Most individuals are not interested in developing large muscles or bulking up, but are looking to tone their muscles and to appear fit. Gaining muscle tone takes an overall fitness program, one that consists of consistent cardiovascular and weight-training exercise. While strength training is what directly causes muscles to develop and become toned, it’s necessary that you have a healthy body fat percentage to receive the full benefits. Fat is independent of muscle and it lies over the top of the muscle fibers. If you have too high of a body-fat percentage, the muscles that you develop with weight training will be covered by fat tissue.
Gain Muscle Tone
Step 1
Participate in consistent cardiovascular exercise. Lowering your body-fat percentage to a healthy level facilitates the appearance of your muscle tone. Complete at least two hours of vigorous cardiovascular exercise per week.

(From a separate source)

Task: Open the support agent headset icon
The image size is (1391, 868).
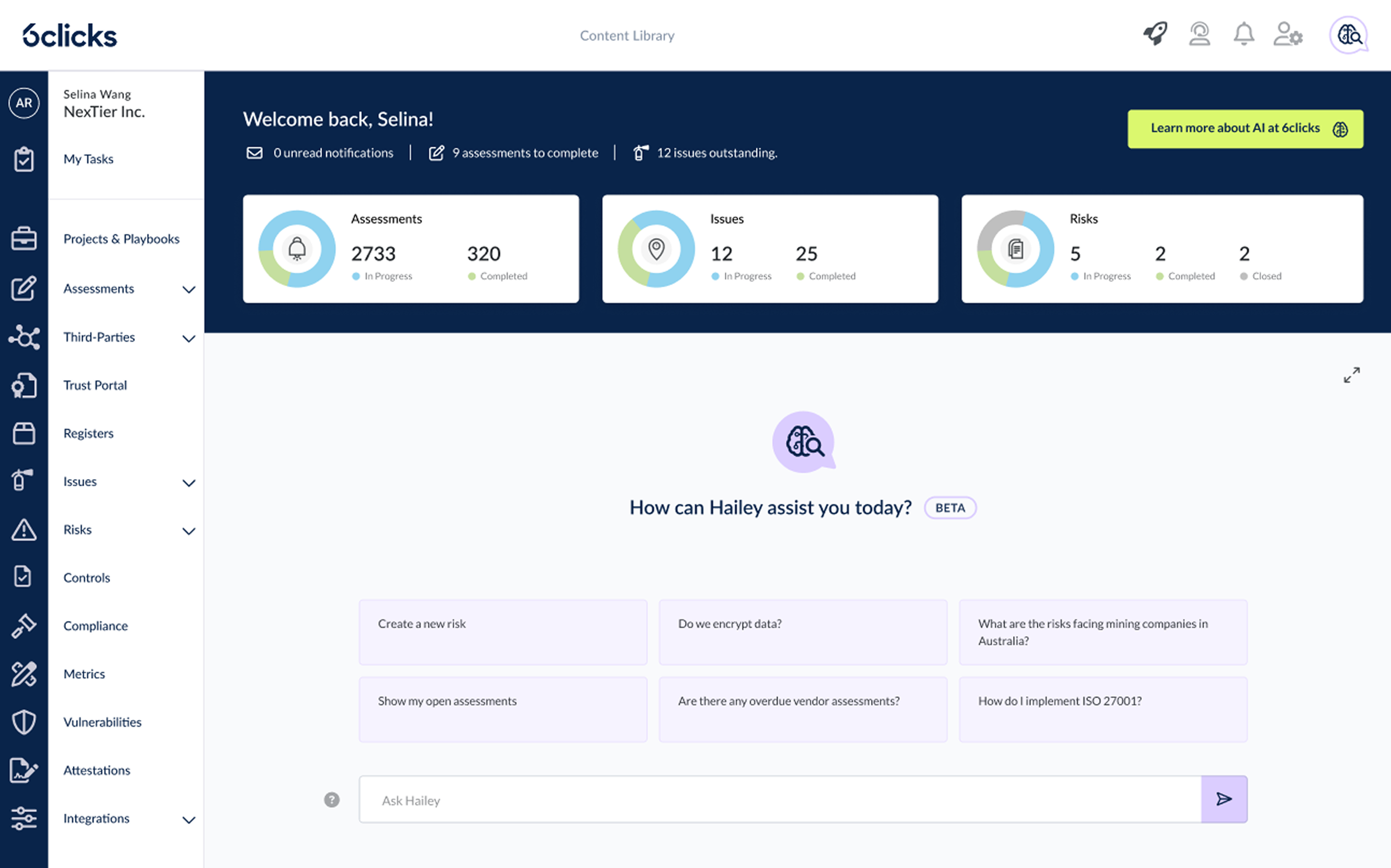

Add variety to what types of exercise you do, mixing in running, elliptical, biking, jumping rope and swimming.
Step 2
Lift weights at least twice a week. Complete a battery of exercises that work the entire body, consisting of the glutes, quadriceps, hamstrings, calves, back, chest, shoulders, biceps, triceps and core. Each exercise should be completed for two sets of 10 to 12 repetitions, though increasing your volume to three sets once you establish a strength base with yield better results. Choose weights that cause the final three repetitions in each set to be difficult to complete.
Step 3
Reduce calories and fat. Eating better facilitates a healthy body-fat percentage, which allows your muscle tone to show. Consume lean proteins, such as chicken, fish and non- or low-fat dairy products, as they help provide the nutrients necessary for your lean muscle to develop. Limit or eliminate your fatty and empty-calorie foods, such as fast food, sodas and sweets.
Tips and Warnings
- Have an outlook that gaining muscle tone is a long-term process. Instead of trying to improve your muscle tone as quickly as possible, instead concentrate on one day at a time. If you’re consistent with your workouts and eat healthy, you will see significant changes in your muscle tone.
- Although the presence of protein is necessary for muscle to grow, it’s unnecessary to supplement your healthy diet with additional protein shakes or bars. They are typically very high in calories and are unnecessary unless you’re interested in developing significant muscle mass. Consult a medical professional and receive a medical physical before you embark on a new exercise program.